RECORDS PROVIDED:
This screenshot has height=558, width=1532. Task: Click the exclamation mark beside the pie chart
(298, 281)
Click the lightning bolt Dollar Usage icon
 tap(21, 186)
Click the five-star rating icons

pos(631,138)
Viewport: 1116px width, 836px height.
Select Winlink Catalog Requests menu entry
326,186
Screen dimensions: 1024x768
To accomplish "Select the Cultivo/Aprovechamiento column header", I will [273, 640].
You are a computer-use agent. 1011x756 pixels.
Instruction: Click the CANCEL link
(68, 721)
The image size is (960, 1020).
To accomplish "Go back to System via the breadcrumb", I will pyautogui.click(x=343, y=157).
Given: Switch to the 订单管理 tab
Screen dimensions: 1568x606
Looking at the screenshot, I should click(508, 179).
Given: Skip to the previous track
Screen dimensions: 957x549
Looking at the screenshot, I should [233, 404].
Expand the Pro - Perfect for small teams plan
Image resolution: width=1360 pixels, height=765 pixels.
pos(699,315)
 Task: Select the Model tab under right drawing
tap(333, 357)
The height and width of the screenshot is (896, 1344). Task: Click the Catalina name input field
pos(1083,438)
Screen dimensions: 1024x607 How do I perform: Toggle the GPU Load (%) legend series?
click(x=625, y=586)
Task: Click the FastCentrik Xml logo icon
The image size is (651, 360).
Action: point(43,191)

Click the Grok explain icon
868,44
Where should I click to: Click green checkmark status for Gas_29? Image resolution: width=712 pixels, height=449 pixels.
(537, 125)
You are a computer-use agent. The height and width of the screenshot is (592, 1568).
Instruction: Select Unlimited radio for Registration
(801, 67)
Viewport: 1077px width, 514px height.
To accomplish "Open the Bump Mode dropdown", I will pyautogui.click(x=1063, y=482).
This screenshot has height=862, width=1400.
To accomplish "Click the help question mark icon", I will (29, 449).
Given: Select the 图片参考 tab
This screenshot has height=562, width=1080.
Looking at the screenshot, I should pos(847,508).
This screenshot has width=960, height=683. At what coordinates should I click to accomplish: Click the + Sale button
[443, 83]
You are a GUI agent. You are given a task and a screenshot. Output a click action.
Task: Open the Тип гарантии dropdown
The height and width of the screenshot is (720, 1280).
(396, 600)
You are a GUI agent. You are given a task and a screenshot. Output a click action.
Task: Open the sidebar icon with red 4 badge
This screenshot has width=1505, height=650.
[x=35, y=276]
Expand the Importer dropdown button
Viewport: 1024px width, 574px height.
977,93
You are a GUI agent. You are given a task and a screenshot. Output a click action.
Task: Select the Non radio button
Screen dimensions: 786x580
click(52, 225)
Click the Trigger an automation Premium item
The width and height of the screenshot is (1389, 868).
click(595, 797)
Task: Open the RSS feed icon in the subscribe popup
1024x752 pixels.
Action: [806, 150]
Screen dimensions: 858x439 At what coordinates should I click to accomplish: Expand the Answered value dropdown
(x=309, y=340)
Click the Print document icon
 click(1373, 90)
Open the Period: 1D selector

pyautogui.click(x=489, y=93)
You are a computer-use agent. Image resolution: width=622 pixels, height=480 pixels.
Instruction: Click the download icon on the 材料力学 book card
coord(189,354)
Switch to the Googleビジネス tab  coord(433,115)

EXERCISE REQUIREMENTS:
The data above should be copied exactly, with no line omitted.

COMPLETED EXERCISE:
This screenshot has height=558, width=1532. Task: Click the exclamation mark beside the pie chart
(298, 281)
Click the lightning bolt Dollar Usage icon
 tap(21, 186)
Click the five-star rating icons

pos(631,138)
Viewport: 1116px width, 836px height.
Select Winlink Catalog Requests menu entry
326,186
Screen dimensions: 1024x768
To accomplish "Select the Cultivo/Aprovechamiento column header", I will [273, 640].
You are a computer-use agent. 1011x756 pixels.
Instruction: Click the CANCEL link
(68, 721)
The image size is (960, 1020).
To accomplish "Go back to System via the breadcrumb", I will pyautogui.click(x=343, y=157).
Given: Switch to the 订单管理 tab
Screen dimensions: 1568x606
Looking at the screenshot, I should click(508, 179).
Given: Skip to the previous track
Screen dimensions: 957x549
Looking at the screenshot, I should [233, 404].
Expand the Pro - Perfect for small teams plan
Image resolution: width=1360 pixels, height=765 pixels.
pos(699,315)
 Task: Select the Model tab under right drawing
tap(333, 357)
The height and width of the screenshot is (896, 1344). Task: Click the Catalina name input field
pos(1083,438)
Screen dimensions: 1024x607 How do I perform: Toggle the GPU Load (%) legend series?
click(x=625, y=586)
Task: Click the FastCentrik Xml logo icon
The image size is (651, 360).
Action: point(43,191)

Click the Grok explain icon
868,44
Where should I click to: Click green checkmark status for Gas_29? Image resolution: width=712 pixels, height=449 pixels.
(537, 125)
You are a computer-use agent. The height and width of the screenshot is (592, 1568).
Instruction: Select Unlimited radio for Registration
(801, 67)
Viewport: 1077px width, 514px height.
To accomplish "Open the Bump Mode dropdown", I will pyautogui.click(x=1063, y=482).
This screenshot has height=862, width=1400.
To accomplish "Click the help question mark icon", I will (29, 449).
Given: Select the 图片参考 tab
This screenshot has height=562, width=1080.
Looking at the screenshot, I should pos(847,508).
This screenshot has width=960, height=683. At what coordinates should I click to accomplish: Click the + Sale button
[443, 83]
You are a GUI agent. You are given a task and a screenshot. Output a click action.
Task: Open the Тип гарантии dropdown
The height and width of the screenshot is (720, 1280).
(396, 600)
You are a GUI agent. You are given a task and a screenshot. Output a click action.
Task: Open the sidebar icon with red 4 badge
This screenshot has width=1505, height=650.
[x=35, y=276]
Expand the Importer dropdown button
Viewport: 1024px width, 574px height.
977,93
You are a GUI agent. You are given a task and a screenshot. Output a click action.
Task: Select the Non radio button
Screen dimensions: 786x580
click(52, 225)
Click the Trigger an automation Premium item
The width and height of the screenshot is (1389, 868).
click(595, 797)
Task: Open the RSS feed icon in the subscribe popup
1024x752 pixels.
Action: [806, 150]
Screen dimensions: 858x439 At what coordinates should I click to accomplish: Expand the Answered value dropdown
(x=309, y=340)
Click the Print document icon
 click(1373, 90)
Open the Period: 1D selector

pyautogui.click(x=489, y=93)
You are a computer-use agent. Image resolution: width=622 pixels, height=480 pixels.
Instruction: Click the download icon on the 材料力学 book card
coord(189,354)
Switch to the Googleビジネス tab  coord(433,115)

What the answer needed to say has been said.